\documentclass{article}
\usepackage{charter}
\usepackage{hyperref}
\usepackage{amssymb}
\usepackage{amsmath}
\usepackage[T1]{fontenc}
\usepackage{listings}
\usepackage{xcolor}
\usepackage{tikz}
\usetikzlibrary{arrows}
\usetikzlibrary{automata}
\usetikzlibrary{shapes}
\usetikzlibrary{shadows}
\usetikzlibrary{positioning}
\usetikzlibrary{calc}
\usetikzlibrary{fit}
\usetikzlibrary{backgrounds}
\usepackage{fontspec}
\setmonofont{Consolas}
\newcommand{\dn}{\stackrel{\mbox{\scriptsize def}}{=}}%
\definecolor{javared}{rgb}{0.6,0,0} % for strings
\definecolor{javagreen}{rgb}{0.25,0.5,0.35} % comments
\definecolor{javapurple}{rgb}{0.5,0,0.35} % keywords
\definecolor{javadocblue}{rgb}{0.25,0.35,0.75} % javadoc
\lstdefinelanguage{scala}{
morekeywords={abstract,case,catch,class,def,%
do,else,extends,false,final,finally,%
for,if,implicit,import,match,mixin,%
new,null,object,override,package,%
private,protected,requires,return,sealed,%
super,this,throw,trait,true,try,%
type,val,var,while,with,yield},
otherkeywords={=>,<-,<\%,<:,>:,\#,@},
sensitive=true,
morecomment=[l]{//},
morecomment=[n]{/*}{*/},
morestring=[b]",
morestring=[b]',
morestring=[b]"""
}
\lstdefinelanguage{while}{
morekeywords={while, if, then. else, read, write},
otherkeywords={=>,<-,<\%,<:,>:,\#,@},
sensitive=true,
morecomment=[l]{//},
morecomment=[n]{/*}{*/},
morestring=[b]",
morestring=[b]',
morestring=[b]"""
}
\lstset{language=Scala,
basicstyle=\ttfamily,
keywordstyle=\color{javapurple}\bfseries,
stringstyle=\color{javagreen},
commentstyle=\color{javagreen},
morecomment=[s][\color{javadocblue}]{/**}{*/},
numbers=left,
numberstyle=\tiny\color{black},
stepnumber=1,
numbersep=10pt,
tabsize=2,
showspaces=false,
showstringspaces=false}
\newcommand\grid[1]{%
\begin{tikzpicture}[baseline=(char.base)]

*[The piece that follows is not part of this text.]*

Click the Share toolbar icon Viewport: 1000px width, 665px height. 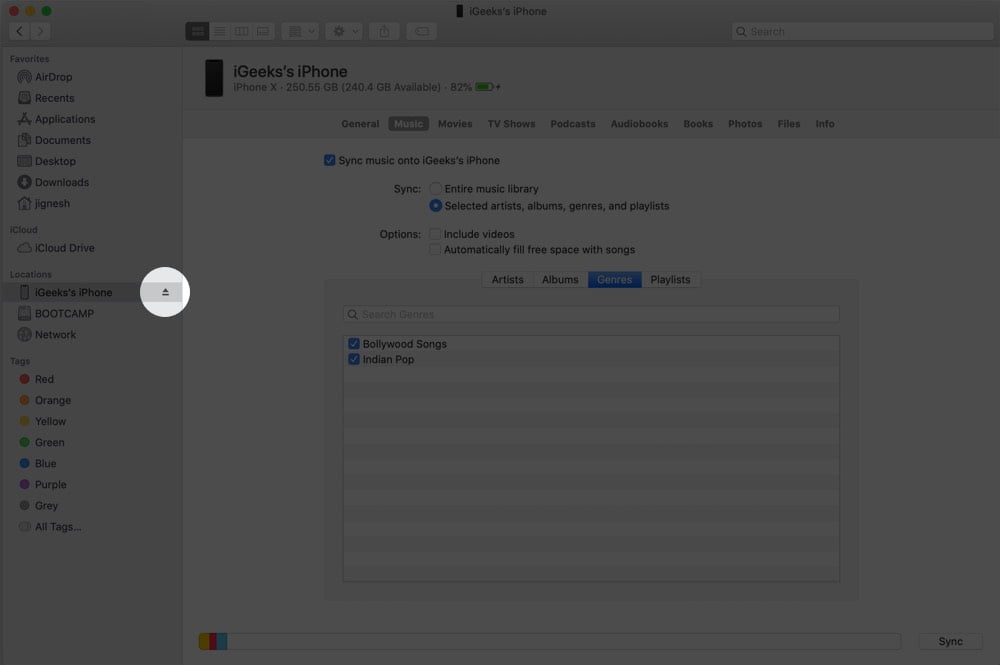coord(384,31)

\path[use as bounding box]
(0,0) rectangle (1em,1em);
\draw[red!50, fill=red!20]
(0,0) rectangle (1em,1em);
\node[inner sep=1pt,anchor=base west]
(char) at (0em,\gridraiseamount) {#1};
\end{tikzpicture}}
\newcommand\gridraiseamount{0.12em}
\makeatletter
\newcommand\Grid[1]{%
\@tfor\z:=#1\do{\grid{\z}}}
\makeatother
\newcommand\Vspace[1][.3em]{%
\mbox{\kern.06em\vrule height.3ex}%
\vbox{\hrule width#1}%
\hbox{\vrule height.3ex}}
\def\VS{\Vspace[0.6em]}
\begin{document}
\section*{Handout 5}
Whenever you want to design a new programming language or implement a compiler for an
existing language, the first task is to fix the basic ``words'' of the language. For example what are the
keywords, or reserved words, of the language, what are permitted identifiers, numbers, expressions and so
on. One convenient way to do this is, of
course, by using regular expressions.
In this course we want to take a closer look at the
WHILE programming language. This is a simple imperative programming language consisting of arithmetic
expressions, assignments, if-statements and loops. For example the Fibonacci program can be
written in this language as follows:
\begin{center}
\mbox{\lstinputlisting[language=while]{../progs/fib.while}}
\end{center}
\noindent
The keywords in this language will be
\begin{center}
\texttt{while}, \texttt{if}, \texttt{then}, \texttt{else}, \texttt{write}, \texttt{read}
\end{center}
\noindent
In addition we will have some common operators, such as \texttt{<}, \texttt{>}, \texttt{:=} and so on, as well as numbers
and strings (which we however ignore for the moment). We also need to specify what the ``whitespace''
is in our programming language and what comments should look like.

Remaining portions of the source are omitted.